I’ve had good results with the M-S or mid/side technique. I use a large diaphram mic like the U-87 and a condenser C-451. Placing the U-87 about 8-12 inches in front of the sound hole in the omni pattern with the mic “sideways” to the hole. You will create a phantom stereo image by using 2 tracks with the same mic input panning L/R and switching the polarity on the R track. I then take the C-451 and place that directly on top of the U-87 on its own track panned center. This gives a great open and airy sound to the acoustic guitar.
Well Jon, you kind of got close there, you did say to listen to the guitar, which most people who write books fail to say. But, listen to it with one ear plugged? Cool ! That’s how I always listen to music, yup. Look, there is such a thing as stereo miking, just put two mics where it sounds good to you, both of them pointed in the direction you’re looking, about the distance apart of your ears. Another really dynamic miking position is two condensers, one above, and one below the sound hole, both pointed at the sound hole about 8 inches out. This let’s you hear the relative motion of the hand, and differentiates the higher and lower strings into a left and right stereo. And most of all, a good large diaphraghm mic directly over the sound hole, at about the same distance as the upper and lower mics, captures the heart of the guitar.
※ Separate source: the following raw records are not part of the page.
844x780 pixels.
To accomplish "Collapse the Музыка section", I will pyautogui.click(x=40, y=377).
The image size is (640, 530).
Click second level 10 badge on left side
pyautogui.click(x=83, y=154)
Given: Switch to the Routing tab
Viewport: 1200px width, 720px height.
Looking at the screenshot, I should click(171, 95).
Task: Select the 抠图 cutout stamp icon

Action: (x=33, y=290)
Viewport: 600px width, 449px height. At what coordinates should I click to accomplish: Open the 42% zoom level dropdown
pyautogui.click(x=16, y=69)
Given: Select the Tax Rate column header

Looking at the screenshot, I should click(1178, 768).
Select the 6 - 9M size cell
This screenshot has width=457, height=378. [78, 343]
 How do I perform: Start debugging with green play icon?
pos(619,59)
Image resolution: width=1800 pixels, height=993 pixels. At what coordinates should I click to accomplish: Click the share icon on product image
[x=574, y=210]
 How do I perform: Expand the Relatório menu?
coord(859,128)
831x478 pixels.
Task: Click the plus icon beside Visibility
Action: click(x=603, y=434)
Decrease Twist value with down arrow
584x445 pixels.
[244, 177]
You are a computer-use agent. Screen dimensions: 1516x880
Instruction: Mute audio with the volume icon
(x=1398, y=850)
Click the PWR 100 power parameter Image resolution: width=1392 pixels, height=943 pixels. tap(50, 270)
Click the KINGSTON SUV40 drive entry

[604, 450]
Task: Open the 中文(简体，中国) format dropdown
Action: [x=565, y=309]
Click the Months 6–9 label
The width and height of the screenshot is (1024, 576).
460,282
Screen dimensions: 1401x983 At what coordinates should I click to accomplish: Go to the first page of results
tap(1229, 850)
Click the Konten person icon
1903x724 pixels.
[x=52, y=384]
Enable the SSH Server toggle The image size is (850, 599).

Personally, the last sound I want to hear is a mic over the neck, where there’s nothing but finger noise and rigid, thin, unsavory harmonic backwash.
And now kids, a final tip for using acoustic guitar pickups – if you put 2 pickups in the soundhole, one at each end of the hole, you will be amazed to hear that they don’t both hear the same thing, instead, they somehow ‘find’ different parts of the note’s character to illuminate. If you think about it, almost every electric guitar has 2 or more pickups, but for some reason, nobody has ever figured out that the same principles for pickups are true on acoustic guitars. Once you hear what 2 sound hole pickups sound like, you’l wonder why nobody has ever figured out that it sounds great, and has never written a book telling somebody else to do it.
In the end, kids, don’t listen to anybody about how to mic things, because the people who are telling you how to do stuff are the people who figured it out for themselves, and enjoyed and learned from the process of discovery, and then decided there was more money in selling books. Anybody who puts a mic where a writer tells them to put it is either too dumb or too lazy to figure it out for themselves, – discovery is the essence of art.
Why does this guy act like there aren’t mulitple approaches to miking, and why an article can’t possibly give a good suggestion that might cause someone to try something good they otherwise might not have tried? For example, everyone uses condenser mics to record acoustic guitar. I haven’t tried the Senn 421 yet, but after reading this article I’m going to give it a try. It’s not a waste of time to pick up pointers and see how they work for you.